Meskipun Indonesia telah banyak mensahkan perundang-undangan terkait perempuan, namun masih saja ada kesenjangan dalam praktiknya. Penanganan kasus kekerasan terhadap perempuan pada tahap penyidikan, penuntutan dan peradilan terihat beberapa situasi dimana penegak hukum dan aparat masih melakukan bias gender seperti sikap menyalahkan korban, anggapan bahwa korban tidak konsisten dalam memberikan pernyataan, masih melihat faktor kedekatan antara korban dan pelaku, melakukan penyelesaian di luar pengadilan, dan pembuktian yang belum ramah kepada korban. Sikap tersebut merupakan cerminan adanya stereotype dan mitos dalam persepi aparat penegak hukum.

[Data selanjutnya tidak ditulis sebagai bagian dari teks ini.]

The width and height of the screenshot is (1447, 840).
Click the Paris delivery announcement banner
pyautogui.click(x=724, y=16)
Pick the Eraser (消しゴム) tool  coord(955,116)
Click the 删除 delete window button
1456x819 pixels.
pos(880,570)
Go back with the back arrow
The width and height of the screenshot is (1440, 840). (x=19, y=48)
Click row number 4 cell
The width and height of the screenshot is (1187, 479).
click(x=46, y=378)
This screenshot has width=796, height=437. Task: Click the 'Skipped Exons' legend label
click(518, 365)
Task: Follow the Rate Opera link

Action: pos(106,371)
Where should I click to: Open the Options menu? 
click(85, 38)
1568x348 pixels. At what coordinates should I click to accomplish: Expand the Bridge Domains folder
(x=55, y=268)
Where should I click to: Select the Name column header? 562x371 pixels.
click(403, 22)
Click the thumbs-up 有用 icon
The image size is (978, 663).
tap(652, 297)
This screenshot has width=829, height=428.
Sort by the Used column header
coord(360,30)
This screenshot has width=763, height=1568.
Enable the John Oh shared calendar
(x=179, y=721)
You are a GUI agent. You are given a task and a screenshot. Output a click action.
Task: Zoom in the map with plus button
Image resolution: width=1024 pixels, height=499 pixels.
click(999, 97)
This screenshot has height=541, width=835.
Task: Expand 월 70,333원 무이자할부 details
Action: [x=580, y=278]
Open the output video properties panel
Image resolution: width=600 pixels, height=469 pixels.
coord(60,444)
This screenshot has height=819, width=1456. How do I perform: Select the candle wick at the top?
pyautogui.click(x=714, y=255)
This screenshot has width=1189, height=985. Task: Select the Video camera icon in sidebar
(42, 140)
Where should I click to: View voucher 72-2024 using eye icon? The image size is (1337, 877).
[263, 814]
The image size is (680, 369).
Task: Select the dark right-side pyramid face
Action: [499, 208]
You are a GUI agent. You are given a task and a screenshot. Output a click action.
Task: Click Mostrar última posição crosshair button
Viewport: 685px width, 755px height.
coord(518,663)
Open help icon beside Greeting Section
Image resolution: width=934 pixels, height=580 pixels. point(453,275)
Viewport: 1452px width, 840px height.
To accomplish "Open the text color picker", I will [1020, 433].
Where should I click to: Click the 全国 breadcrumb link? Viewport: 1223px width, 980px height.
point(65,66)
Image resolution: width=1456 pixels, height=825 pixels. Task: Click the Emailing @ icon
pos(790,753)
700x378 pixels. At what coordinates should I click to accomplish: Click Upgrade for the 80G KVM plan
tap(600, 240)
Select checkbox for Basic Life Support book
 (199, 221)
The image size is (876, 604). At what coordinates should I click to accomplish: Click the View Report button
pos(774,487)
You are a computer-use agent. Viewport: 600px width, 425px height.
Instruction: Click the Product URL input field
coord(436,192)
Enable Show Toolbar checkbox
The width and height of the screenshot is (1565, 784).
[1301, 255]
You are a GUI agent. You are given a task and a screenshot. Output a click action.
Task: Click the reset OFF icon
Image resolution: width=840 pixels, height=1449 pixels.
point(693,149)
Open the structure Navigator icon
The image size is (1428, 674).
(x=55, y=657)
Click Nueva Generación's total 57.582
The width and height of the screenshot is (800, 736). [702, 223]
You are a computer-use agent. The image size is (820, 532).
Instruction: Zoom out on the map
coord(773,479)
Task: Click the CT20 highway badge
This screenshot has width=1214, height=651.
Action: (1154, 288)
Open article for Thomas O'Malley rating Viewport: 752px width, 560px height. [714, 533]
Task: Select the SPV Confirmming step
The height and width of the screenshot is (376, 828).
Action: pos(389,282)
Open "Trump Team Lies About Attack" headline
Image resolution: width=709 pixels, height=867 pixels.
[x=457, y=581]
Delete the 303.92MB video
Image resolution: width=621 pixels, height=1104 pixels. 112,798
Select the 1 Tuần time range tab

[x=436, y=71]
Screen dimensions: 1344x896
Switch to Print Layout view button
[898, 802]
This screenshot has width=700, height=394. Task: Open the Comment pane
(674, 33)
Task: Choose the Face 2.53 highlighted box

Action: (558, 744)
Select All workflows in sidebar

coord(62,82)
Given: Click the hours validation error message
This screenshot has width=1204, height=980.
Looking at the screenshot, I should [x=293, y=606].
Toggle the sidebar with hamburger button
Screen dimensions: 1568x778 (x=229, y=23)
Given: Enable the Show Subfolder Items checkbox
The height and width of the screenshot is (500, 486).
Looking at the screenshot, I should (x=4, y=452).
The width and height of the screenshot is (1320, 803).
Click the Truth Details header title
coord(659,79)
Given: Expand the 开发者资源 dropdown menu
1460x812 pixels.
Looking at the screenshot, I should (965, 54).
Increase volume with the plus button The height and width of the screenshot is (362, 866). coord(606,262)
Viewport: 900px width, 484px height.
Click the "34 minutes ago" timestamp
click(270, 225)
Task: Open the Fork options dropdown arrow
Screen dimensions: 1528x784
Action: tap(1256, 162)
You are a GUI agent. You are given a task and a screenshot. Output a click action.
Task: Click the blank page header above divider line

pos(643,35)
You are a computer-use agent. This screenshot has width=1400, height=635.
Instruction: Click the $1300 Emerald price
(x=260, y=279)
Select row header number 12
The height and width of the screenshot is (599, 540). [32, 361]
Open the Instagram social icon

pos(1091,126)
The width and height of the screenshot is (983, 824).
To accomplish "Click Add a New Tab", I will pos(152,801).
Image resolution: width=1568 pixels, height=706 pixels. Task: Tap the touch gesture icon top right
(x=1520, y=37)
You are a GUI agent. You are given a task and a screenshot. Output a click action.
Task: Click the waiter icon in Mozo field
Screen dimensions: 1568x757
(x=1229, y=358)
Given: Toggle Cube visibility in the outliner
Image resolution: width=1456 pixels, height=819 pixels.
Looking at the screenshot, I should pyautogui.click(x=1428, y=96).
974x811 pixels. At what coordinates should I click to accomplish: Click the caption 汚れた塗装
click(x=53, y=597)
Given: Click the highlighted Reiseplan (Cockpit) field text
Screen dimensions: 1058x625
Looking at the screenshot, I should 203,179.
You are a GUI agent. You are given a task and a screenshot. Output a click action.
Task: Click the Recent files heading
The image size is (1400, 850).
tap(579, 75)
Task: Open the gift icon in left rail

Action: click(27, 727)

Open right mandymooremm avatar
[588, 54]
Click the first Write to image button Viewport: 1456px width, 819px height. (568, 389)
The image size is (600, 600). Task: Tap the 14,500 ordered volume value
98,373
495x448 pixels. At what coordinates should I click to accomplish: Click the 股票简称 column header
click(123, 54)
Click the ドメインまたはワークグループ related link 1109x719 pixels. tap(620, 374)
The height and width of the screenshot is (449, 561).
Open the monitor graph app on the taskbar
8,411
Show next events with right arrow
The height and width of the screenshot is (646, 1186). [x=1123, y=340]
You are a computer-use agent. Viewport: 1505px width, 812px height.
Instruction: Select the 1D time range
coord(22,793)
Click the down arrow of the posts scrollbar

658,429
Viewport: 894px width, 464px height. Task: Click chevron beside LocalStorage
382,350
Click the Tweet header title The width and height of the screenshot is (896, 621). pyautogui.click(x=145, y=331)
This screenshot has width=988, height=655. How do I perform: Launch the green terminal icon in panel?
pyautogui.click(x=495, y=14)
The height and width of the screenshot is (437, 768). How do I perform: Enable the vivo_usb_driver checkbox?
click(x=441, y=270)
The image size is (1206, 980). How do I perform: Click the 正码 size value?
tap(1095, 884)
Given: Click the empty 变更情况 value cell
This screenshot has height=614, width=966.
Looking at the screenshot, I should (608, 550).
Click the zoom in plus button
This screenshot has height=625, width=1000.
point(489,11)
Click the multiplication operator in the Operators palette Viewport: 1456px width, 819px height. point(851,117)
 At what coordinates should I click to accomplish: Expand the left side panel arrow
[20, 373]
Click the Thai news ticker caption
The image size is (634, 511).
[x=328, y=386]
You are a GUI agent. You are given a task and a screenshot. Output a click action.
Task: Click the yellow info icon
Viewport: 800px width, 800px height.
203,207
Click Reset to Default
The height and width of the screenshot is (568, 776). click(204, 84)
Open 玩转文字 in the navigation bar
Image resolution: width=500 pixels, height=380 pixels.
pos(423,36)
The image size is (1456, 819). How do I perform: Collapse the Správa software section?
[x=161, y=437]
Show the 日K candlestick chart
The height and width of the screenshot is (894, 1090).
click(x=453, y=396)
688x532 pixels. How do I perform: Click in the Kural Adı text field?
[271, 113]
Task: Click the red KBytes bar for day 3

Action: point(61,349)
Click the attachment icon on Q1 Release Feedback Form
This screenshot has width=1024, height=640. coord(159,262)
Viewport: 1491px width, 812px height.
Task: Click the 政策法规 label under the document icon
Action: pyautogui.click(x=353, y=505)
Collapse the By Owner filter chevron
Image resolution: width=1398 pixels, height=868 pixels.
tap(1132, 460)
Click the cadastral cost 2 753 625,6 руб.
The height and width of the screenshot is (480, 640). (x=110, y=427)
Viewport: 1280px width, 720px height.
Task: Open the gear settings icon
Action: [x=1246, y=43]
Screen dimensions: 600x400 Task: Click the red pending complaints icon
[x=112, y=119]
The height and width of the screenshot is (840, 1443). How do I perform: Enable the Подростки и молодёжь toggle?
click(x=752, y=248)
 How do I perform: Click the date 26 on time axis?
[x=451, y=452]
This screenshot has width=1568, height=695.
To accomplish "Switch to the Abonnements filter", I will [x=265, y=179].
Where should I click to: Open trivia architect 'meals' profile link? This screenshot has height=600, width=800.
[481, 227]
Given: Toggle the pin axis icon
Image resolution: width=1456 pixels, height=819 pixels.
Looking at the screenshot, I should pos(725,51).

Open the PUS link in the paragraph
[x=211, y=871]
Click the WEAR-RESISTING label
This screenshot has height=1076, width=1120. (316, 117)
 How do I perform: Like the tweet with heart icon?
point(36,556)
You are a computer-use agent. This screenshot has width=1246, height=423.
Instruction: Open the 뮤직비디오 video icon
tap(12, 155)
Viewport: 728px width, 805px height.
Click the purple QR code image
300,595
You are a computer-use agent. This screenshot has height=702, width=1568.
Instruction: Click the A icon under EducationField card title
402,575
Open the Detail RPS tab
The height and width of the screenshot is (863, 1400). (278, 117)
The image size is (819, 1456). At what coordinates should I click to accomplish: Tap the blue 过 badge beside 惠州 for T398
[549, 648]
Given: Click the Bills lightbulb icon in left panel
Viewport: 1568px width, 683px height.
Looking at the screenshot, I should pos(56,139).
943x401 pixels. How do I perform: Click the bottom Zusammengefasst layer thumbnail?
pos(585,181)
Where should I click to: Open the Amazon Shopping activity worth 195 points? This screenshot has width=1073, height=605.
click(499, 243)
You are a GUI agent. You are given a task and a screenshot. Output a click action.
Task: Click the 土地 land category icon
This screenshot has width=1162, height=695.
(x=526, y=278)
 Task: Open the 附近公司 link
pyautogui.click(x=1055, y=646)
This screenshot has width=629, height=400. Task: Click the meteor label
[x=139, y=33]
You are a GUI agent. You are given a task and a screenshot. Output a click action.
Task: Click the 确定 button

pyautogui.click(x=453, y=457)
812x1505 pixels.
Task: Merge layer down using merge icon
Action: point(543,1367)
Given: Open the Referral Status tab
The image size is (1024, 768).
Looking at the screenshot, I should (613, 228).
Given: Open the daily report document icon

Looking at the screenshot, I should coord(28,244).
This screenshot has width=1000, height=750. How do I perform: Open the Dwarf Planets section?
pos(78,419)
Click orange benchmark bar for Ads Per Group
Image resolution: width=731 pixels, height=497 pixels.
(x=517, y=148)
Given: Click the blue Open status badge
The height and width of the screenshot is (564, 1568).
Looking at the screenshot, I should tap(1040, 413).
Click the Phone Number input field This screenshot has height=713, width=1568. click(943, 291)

PERMA No 3 Tahun 2017 tentang pedoman mengadili perempuan berhadapan dengan hukum (selanjutnya disebut perma) oleh berbagai pihak dianggap sebagai terobosan bagi penanganan kasus kekerasan terhadap perempuan selama ini masih menjadi inkonsistensi persepsi hakim terkait putusan hukum masih banyak yang memberikan pertimbangan sehingga memperjauh perempuan mendapat akses keadilan. Selain hakim, dalam praktiknya penaganan kasus kekerasan terhadap perempuan yang dilakukan oleh polisi dan jaksa masih mengandung bias gender dan belum mencerminkan keberpihakan terhadap korban kekerasan seksual.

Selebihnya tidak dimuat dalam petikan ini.